I have a rule. Only take trades you understand. I know this seems obvious, but what it means in practice is a lot more nuanced than how obvious it seems at surface level. How often do we see other people’s trade ideas, their theories, their methods, and maybe we understand them, and maybe we don’t. Maybe we see their account on a winning streak, or selection bias has us thinking they can do no wrong. But every trader has losing trades. Even some of the best traders lose 40-50% of the time. It’s not our jobs as traders not to lose, it's our job to mitigate our losses via risk management.
But how do you manage risk on a trade you don’t understand? How do you stop out and wait for re-entry if you don’t know where you’re wrong? How do you hold a losing position because you keep reading all the reasons why your position should be winning? The more you read about it the more you convince yourself that you can just wait a little longer. The more confident other people get, the more you think you just need some of that confidence yourself. How many times has the algorithm seen me read a bullish thread only to give me ten more threads about how bullish people are. Feeding the natural bias and leading you further away from what price is telling you.
Do you really understand? Do you know the risk profile of the person you’ve taken the trade idea from? Do you know how that reflects your risk profile? Do you know if they’re flipping around their position, buying hedges against their position? Adding to it and scaling out. All of these things make trades different. A person holding Bitcoin (BTC) through a downturn from $100k is not the same as a person holding BTC through a downturn when their average is $3000.

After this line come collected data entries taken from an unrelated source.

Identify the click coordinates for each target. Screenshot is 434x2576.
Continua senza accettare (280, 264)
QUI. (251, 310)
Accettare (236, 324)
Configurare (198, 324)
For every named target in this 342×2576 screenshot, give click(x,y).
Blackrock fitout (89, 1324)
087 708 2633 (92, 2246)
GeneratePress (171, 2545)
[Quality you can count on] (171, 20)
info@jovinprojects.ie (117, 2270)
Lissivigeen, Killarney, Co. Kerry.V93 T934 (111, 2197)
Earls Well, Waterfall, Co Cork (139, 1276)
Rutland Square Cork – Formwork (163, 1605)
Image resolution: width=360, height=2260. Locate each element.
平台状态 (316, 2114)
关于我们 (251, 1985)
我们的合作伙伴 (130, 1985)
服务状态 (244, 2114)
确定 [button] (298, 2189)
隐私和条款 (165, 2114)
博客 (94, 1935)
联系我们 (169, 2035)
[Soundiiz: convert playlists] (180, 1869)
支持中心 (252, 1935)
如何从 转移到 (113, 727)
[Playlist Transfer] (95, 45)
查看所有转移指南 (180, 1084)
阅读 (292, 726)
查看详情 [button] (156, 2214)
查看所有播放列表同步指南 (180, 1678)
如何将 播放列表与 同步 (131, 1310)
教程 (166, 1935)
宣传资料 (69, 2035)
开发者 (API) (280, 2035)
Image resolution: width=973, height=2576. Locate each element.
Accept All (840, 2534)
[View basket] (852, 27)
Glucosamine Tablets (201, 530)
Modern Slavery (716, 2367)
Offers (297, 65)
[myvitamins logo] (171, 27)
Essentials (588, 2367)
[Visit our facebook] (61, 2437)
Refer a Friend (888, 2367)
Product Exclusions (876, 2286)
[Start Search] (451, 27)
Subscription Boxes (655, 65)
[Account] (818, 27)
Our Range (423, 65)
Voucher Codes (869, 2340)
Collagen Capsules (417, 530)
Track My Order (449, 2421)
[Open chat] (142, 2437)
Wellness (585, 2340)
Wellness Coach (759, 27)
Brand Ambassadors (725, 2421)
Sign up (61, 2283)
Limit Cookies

Curating your social media to reflect your own trading process is essential. Understanding how you will interact with it. Do you read it to sedate yourself, do you ask questions of it? Do you use it to find setups that you can flesh out yourself, or to give you arguments against your own position. How do you file and track that extra information? Does it tighten up your stop, and give you clues if you’re wrong earlier?
Most importantly, how do you react if a trade works out to be right or wrong. At the end of the day, only you are responsible for pressing the buttons, managing the risk. You are the only one who gets to own both the win and the loss. Both of which happen in trading.
Social media is a fantastic tool to find trades, share ideas and learn just about anything you want to. You can gauge sentiment, identify trends in fear and euphoria. But you have to guard yourself with your intention. Intention in reading, intention in your goals and determination in your desire to get better, not to succumb to extreme doubt or fear. Because without this intention, social media will prey on your worst fears. It will make you think everyone is better than you, make you doubt yourself, make you think everything is easy when it takes effort.